▶ _Stored entries_:
[Start of section]
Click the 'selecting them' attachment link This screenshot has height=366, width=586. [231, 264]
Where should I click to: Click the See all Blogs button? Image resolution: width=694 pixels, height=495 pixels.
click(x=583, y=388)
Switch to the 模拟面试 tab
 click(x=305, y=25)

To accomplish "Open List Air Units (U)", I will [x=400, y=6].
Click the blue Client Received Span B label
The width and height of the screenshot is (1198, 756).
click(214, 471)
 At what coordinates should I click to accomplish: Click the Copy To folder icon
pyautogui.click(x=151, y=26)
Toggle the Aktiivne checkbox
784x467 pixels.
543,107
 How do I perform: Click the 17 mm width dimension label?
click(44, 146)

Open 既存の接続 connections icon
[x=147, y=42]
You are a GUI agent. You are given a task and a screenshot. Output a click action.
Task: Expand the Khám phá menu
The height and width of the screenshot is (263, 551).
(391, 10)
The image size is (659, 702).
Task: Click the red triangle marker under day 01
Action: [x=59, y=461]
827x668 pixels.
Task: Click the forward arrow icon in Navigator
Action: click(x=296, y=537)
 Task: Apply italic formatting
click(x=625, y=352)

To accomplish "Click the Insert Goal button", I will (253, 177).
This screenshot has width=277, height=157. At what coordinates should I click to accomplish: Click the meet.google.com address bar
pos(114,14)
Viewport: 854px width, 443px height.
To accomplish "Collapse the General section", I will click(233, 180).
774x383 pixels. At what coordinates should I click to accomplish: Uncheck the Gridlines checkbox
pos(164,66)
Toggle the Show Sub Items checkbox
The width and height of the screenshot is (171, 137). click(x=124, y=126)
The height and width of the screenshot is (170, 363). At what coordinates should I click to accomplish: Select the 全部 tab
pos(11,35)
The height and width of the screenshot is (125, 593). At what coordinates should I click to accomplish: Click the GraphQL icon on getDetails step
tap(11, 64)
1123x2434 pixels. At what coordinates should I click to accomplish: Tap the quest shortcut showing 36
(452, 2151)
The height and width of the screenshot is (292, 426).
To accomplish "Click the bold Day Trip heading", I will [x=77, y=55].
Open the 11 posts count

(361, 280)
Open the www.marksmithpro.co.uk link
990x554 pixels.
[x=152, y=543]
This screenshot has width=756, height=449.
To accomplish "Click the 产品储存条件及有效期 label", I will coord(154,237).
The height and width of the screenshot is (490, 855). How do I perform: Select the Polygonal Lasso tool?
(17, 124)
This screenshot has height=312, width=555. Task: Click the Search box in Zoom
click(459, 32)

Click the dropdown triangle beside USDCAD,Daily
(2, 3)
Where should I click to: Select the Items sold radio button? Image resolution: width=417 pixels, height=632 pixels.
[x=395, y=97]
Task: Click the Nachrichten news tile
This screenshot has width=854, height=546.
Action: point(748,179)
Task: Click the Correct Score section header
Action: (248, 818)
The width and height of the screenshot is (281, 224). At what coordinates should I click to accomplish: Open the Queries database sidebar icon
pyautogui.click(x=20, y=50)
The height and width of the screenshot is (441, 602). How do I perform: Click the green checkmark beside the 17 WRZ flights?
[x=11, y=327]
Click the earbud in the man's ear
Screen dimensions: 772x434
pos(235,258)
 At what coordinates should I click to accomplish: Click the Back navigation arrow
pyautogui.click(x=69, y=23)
[End of section]
▶ _Exercise_: Your answer must be the full set of entries, copied exactly.

▶ _Answer area_:
Click the 'selecting them' attachment link This screenshot has height=366, width=586. [231, 264]
Where should I click to: Click the See all Blogs button? Image resolution: width=694 pixels, height=495 pixels.
click(x=583, y=388)
Switch to the 模拟面试 tab
 click(x=305, y=25)

To accomplish "Open List Air Units (U)", I will [x=400, y=6].
Click the blue Client Received Span B label
The width and height of the screenshot is (1198, 756).
click(214, 471)
 At what coordinates should I click to accomplish: Click the Copy To folder icon
pyautogui.click(x=151, y=26)
Toggle the Aktiivne checkbox
784x467 pixels.
543,107
 How do I perform: Click the 17 mm width dimension label?
click(44, 146)

Open 既存の接続 connections icon
[x=147, y=42]
You are a GUI agent. You are given a task and a screenshot. Output a click action.
Task: Expand the Khám phá menu
The height and width of the screenshot is (263, 551).
(391, 10)
The image size is (659, 702).
Task: Click the red triangle marker under day 01
Action: [x=59, y=461]
827x668 pixels.
Task: Click the forward arrow icon in Navigator
Action: click(x=296, y=537)
 Task: Apply italic formatting
click(x=625, y=352)

To accomplish "Click the Insert Goal button", I will (253, 177).
This screenshot has width=277, height=157. At what coordinates should I click to accomplish: Click the meet.google.com address bar
pos(114,14)
Viewport: 854px width, 443px height.
To accomplish "Collapse the General section", I will click(233, 180).
774x383 pixels. At what coordinates should I click to accomplish: Uncheck the Gridlines checkbox
pos(164,66)
Toggle the Show Sub Items checkbox
The width and height of the screenshot is (171, 137). click(x=124, y=126)
The height and width of the screenshot is (170, 363). At what coordinates should I click to accomplish: Select the 全部 tab
pos(11,35)
The height and width of the screenshot is (125, 593). At what coordinates should I click to accomplish: Click the GraphQL icon on getDetails step
tap(11, 64)
1123x2434 pixels. At what coordinates should I click to accomplish: Tap the quest shortcut showing 36
(452, 2151)
The height and width of the screenshot is (292, 426).
To accomplish "Click the bold Day Trip heading", I will [x=77, y=55].
Open the 11 posts count

(361, 280)
Open the www.marksmithpro.co.uk link
990x554 pixels.
[x=152, y=543]
This screenshot has width=756, height=449.
To accomplish "Click the 产品储存条件及有效期 label", I will coord(154,237).
The height and width of the screenshot is (490, 855). How do I perform: Select the Polygonal Lasso tool?
(17, 124)
This screenshot has height=312, width=555. Task: Click the Search box in Zoom
click(459, 32)

Click the dropdown triangle beside USDCAD,Daily
(2, 3)
Where should I click to: Select the Items sold radio button? Image resolution: width=417 pixels, height=632 pixels.
[x=395, y=97]
Task: Click the Nachrichten news tile
This screenshot has width=854, height=546.
Action: point(748,179)
Task: Click the Correct Score section header
Action: (248, 818)
The width and height of the screenshot is (281, 224). At what coordinates should I click to accomplish: Open the Queries database sidebar icon
pyautogui.click(x=20, y=50)
The height and width of the screenshot is (441, 602). How do I perform: Click the green checkmark beside the 17 WRZ flights?
[x=11, y=327]
Click the earbud in the man's ear
Screen dimensions: 772x434
pos(235,258)
 At what coordinates should I click to accomplish: Click the Back navigation arrow
pyautogui.click(x=69, y=23)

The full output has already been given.